The British-Canadian coproduction -- a three-hour-long, word-for-word retelling of the New Testament gospel -- was released last September and had been quietly playing smaller US cities until Mel Gibson proved there was a mass audience to support (and serious money to be made from) Christian cinema. Those looking for an alternative to the ultraviolent martyrama of "Passion" stand to find "Gospel" inspirational and moving. Those seeking a great movie will still be wandering in the wilderness.
The sad truth is that director Philip Saville and writer John Goldsmith have made a picture book rather than a film, one that leans so heavily on Christopher Plummer's placid voice-over narration as to be cinematically inert. Peopled with earnest overactors and featuring a Jesus who has the benevolent, unruffled smile of a high school grief counselor, "Gospel" is as dull as the desert sands.
The intentions are honorable, though, and the approach doggedly scriptural. In the beginning is the word and the word is God; then there's John the Baptist (Scott Handy), and then there's Jesus (Henry Ian Cusick), "the lamb of God who takes away the sin of the world." The apostles gather; Andrew runs to Simon Peter, exclaiming, "We have found the Messiah!" and Plummer's voice instructs us that "This word means `Christ.' " How wonderful: a film that comes with its own footnotes.
All credit goes to "The Gospel of John" for sticking to the text and focusing on the positive side -- the sermons, the beneficence, the deepest and hardest sort of forgiveness of which most of us are still not capable. And after the bruising core sample of the Greatest Story Ever Told that is Gibson's vision, it's at least useful and at most a pleasure to get this unedited version, with every word of each lesson present and accounted for.
That sense of duty keeps "Gospel" a puppet show, though. The filming has the flat sheen of a telefilm, and the acting rarely rises above the community theater level. The thoughtful elegance of Jeff Danna's score is the movie's subtlest aspect; lead actor Cusick, exuding the animation of a 3-D winking-Jesus postcard, is its biggest missed opportunity.
More than in "Passion," though, you understand why the man's message was revolutionary (and still is), and also why many thought the Messiah merely had a messiah complex. You may be struck, too, by the thought that Jesus is preaching metaphor to a literalist civilization that just doesn't have the tools. "We cannot go where he will be going?" says an incredulous Pharisee, echoing the Savior. "What does he mean? Greece?" At such times, one prays for the Monty Python gang to barge through the door and announce the whole thing's a put-on.

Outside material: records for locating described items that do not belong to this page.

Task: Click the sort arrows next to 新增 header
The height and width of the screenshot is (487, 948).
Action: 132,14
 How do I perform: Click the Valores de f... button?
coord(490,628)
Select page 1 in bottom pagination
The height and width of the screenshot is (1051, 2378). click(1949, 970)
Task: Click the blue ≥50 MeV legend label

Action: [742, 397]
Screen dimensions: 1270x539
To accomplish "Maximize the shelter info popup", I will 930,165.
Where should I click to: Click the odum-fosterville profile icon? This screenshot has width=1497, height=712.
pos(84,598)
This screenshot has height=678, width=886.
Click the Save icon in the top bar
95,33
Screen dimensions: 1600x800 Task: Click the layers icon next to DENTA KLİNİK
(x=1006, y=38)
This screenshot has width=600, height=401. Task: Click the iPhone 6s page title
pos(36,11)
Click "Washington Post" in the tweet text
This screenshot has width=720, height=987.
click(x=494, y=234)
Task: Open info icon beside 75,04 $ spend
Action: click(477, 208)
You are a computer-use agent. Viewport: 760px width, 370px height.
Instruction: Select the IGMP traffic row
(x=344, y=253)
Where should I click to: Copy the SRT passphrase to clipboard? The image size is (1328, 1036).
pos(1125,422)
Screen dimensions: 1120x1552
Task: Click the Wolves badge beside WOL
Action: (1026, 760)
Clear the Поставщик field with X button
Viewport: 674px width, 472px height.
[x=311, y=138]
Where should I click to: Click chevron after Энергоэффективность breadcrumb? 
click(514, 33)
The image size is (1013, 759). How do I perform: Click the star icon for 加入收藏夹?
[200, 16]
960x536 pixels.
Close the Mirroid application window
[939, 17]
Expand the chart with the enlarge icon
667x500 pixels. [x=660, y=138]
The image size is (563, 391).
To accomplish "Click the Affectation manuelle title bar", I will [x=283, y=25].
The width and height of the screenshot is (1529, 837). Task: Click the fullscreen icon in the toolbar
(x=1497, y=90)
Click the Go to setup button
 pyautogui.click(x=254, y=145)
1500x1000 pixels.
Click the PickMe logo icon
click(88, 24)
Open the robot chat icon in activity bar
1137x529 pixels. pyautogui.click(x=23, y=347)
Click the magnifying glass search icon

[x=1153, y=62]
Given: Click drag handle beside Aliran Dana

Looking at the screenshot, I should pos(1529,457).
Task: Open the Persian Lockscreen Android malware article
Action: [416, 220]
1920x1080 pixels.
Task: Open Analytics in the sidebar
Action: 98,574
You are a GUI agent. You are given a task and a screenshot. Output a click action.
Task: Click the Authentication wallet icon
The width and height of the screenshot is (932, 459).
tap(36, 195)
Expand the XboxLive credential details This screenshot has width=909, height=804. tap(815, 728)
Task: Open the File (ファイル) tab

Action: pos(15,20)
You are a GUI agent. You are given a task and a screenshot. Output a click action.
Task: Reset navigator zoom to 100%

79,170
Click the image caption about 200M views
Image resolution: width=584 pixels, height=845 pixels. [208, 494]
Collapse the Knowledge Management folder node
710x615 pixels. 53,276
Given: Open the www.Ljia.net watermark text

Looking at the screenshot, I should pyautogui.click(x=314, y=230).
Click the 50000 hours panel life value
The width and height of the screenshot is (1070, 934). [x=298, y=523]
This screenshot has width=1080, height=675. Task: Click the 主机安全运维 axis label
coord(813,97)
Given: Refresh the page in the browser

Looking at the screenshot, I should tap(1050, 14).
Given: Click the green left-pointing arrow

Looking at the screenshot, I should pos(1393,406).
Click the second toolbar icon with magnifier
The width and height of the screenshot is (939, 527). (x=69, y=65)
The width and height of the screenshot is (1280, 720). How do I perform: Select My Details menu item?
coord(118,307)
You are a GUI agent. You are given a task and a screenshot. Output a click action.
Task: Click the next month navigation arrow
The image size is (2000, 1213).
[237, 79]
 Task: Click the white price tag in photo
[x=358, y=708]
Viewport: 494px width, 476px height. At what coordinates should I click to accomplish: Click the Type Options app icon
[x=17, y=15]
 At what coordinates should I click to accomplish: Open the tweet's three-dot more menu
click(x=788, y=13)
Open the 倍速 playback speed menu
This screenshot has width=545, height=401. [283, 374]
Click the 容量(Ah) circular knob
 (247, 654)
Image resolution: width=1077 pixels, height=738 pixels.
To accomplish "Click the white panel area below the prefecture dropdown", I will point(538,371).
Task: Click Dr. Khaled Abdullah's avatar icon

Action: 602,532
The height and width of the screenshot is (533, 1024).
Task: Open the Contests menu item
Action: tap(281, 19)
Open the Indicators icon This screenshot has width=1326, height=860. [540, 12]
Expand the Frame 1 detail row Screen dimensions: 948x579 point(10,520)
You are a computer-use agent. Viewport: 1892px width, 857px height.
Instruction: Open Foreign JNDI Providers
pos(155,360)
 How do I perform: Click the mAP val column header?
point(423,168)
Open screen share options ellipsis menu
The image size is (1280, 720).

The differences with "The Passion of the Christ" are instructive, though. "Gospel" errs on the side of gentility, showing us a mere shadow of a whip-wielding centurion and a trickle of blood on the Savior's brow, while its presentation of the crucifixion is more in line with physical probability (Jesus carries only the crossbar of the cross to Golgotha; the nails pierce his wrists rather than his hands). But the film is also more troubling than "Passion" in the unexamined anti-Semitism it takes from its source. On one level, this merely reflects bad acting: As the head Pharisee, Hippola, Richard Lintern literally twirls his mustache in the tradition of Snidely Whiplash. But where Gibson made sure to provide "good Jews" and "bad Jews," Saville gives us all bad Jews all the time. "Gospel" is so removed from ethnological reality that when one of the apostles addresses Jesus as "rabbi," Plummer has to inform us that "this word means `teacher.' "
"Gospel" gets the letter, all right, but not the spirit. "The Passion of the Christ," meanwhile, revels in an amped-up version of Jesus' death. The movie that effectively conveys the passion of the man's life remains to be made.